Tasks:
(A) Copy out the passage of the hospital transcript starting at "Robert Fuller: This" and ending at "to his duties.".
(B) Carry on the transcript about Downey Regional Medical Center from its last sentence.

Reading text:

Robert Fuller: This is the board, how we manage the patients. You can see we've got 1, 2, 3, 4, 5, 6, 7, 8, 9, 10, 11 patients here waiting for a bed upstairs.
Patricia Nazario: Robert Fuller is the numbers guy at Downey Regional Medical Center. Along with balancing the books, the chief operating officer has added counting patients to his duties.
Fuller: 'Cause I've got a different overflow area where I'm holding eight more. That means I'm holding 19 patients altogether for upstairs.
Nazario: A trial lawyer by trade, five years ago Fuller hung up his designer suits and took over the dwindling finances, and expanding patient population, at this private non-profit hospital.
Fuller: This is, you know, where the TV stuff happens. You know, where the operations occur.
And like a trauma surgeon, he's had to think on his feet to make the operation successful. He says Downey Medical Center's facing a $9 million deficit while its average occupation has jumped from 110 to 150 patients a day.
Fuller: We don't have any capital, so we're not gonna build anything right this second, so I've got to use what I've got. The patients show up and under federal law, we have to see them.
Nazario: The sickest of them in the emergency room get a room upstairs. More patients than before need intense care when they show up. Fuller says his staff commonly treats advanced diabetes, renal failure and strokes.

Supplied data:
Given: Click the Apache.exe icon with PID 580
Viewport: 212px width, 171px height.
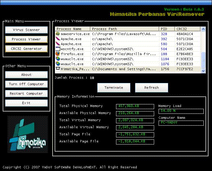Looking at the screenshot, I should click(x=58, y=44).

Solved problems:
(A)
Robert Fuller: This is the board, how we manage the patients. You can see we've got 1, 2, 3, 4, 5, 6, 7, 8, 9, 10, 11 patients here waiting for a bed upstairs.
Patricia Nazario: Robert Fuller is the numbers guy at Downey Regional Medical Center. Along with balancing the books, the chief operating officer has added counting patients to his duties.

(B)
Nazario: And this has been since the closure of MLK?
Fuller: Well actually, it started with the downsizing of MLK. When MLK went from a hundred and some beds to 42, that's when we started seeing a lot. And then it accelerated once it was closed. But, it definitely started in the summer of 2006. And then it started huge in August 2007 when the closure actually happened.
Jim Lott: We found that while in the rest of the state, hospital admissions were going down, the hospitals serving the King/Harbor area were actuallygoing up. Particularly those hospitals that are private.
Nazario: Jim Lott is the spokesman for the Southern California Hospital Association. The organization represents most of the hospitals in the region. Its six page internal report, complete with tables and graphs, chronicles the extreme patient demand Lott says his members face.
Lott: So it means longer wait times, it means overcrowding at those hospitals. It means that those hospitals are not always available to receive ambulances, because they're way, way overstressed.
Nazario: How much of this can be turned around if Los Angeles county supervisors reopen King/Harbor by this fall, as planned?
Lott: If they were to build King/Harbor back to its normal status with a new operator, that could provide significant relief for those other hospitals that've been picking up the slack.
Nazario: The potential relief could be a year and a half away. It'll take at least that long for King/Harbor's new operators to obtain a new license for that hospital.
Mark Sauter: I'm trying to do something to make us as efficient and effective as I can.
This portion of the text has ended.